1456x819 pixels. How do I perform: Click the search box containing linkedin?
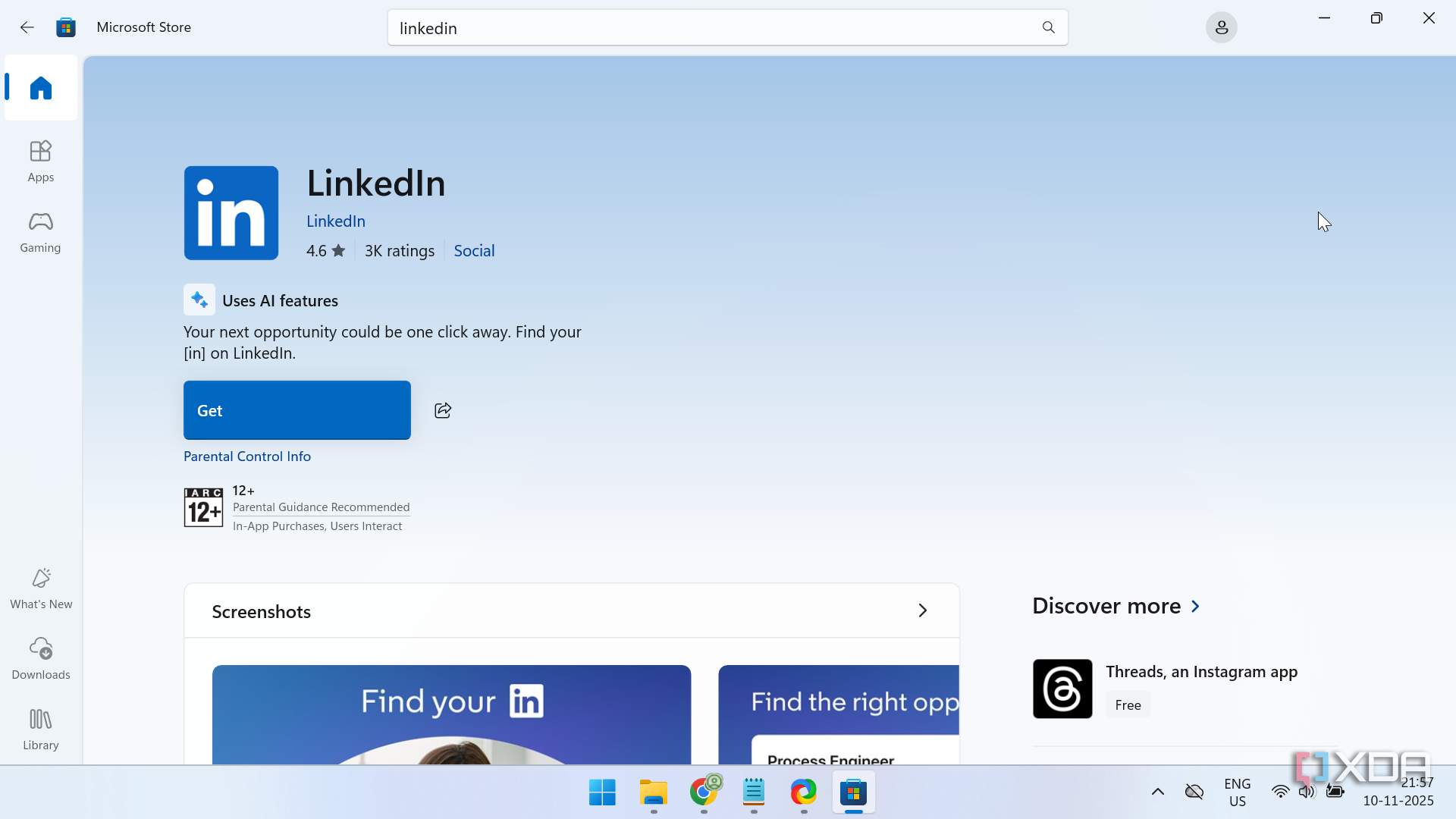point(713,28)
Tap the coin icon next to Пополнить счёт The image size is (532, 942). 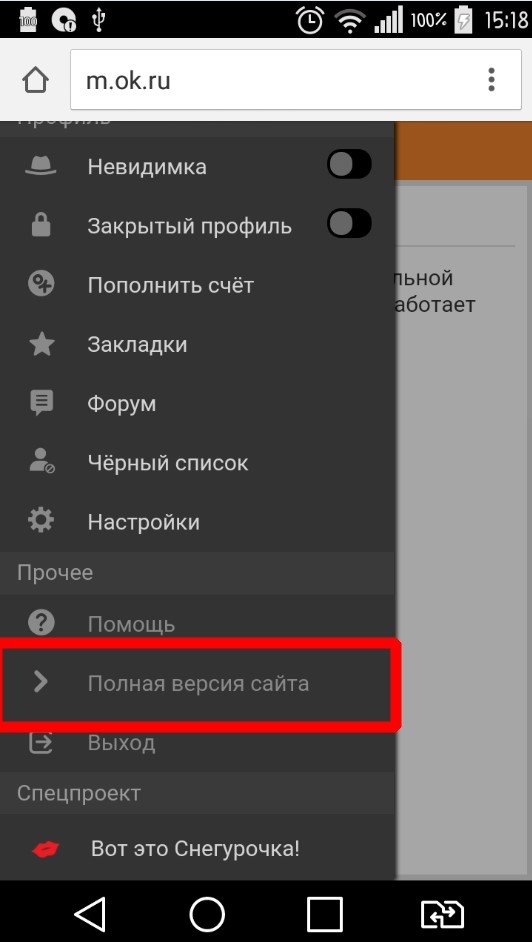click(41, 284)
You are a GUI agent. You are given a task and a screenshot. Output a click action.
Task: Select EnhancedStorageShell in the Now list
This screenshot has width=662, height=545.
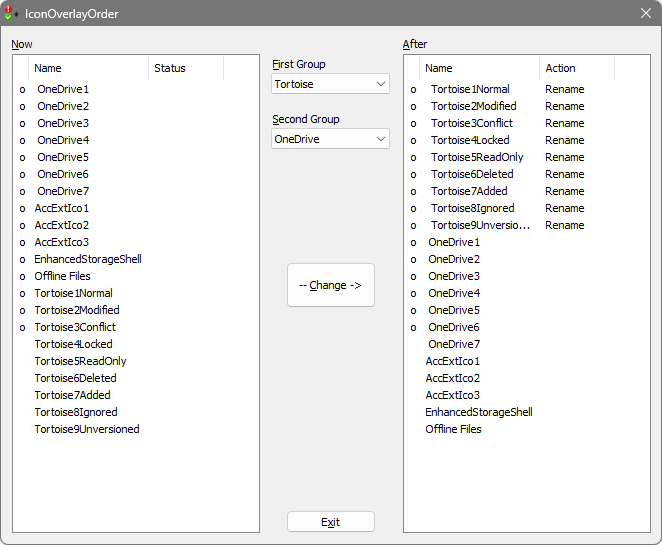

****

● **BRIEF**
Lay out the records from the line containing "You are a GUI" through the end of the records as a JSON list of strings, one string per line and with blank lines skipped. Leave the pictures out of the list.

● **ANSWER FOR THIS EXERCISE**
[
  "You are a GUI agent. You are given a task and a screenshot. Output a click action.",
  "Task: Select EnhancedStorageShell in the Now list",
  "This screenshot has width=662, height=545."
]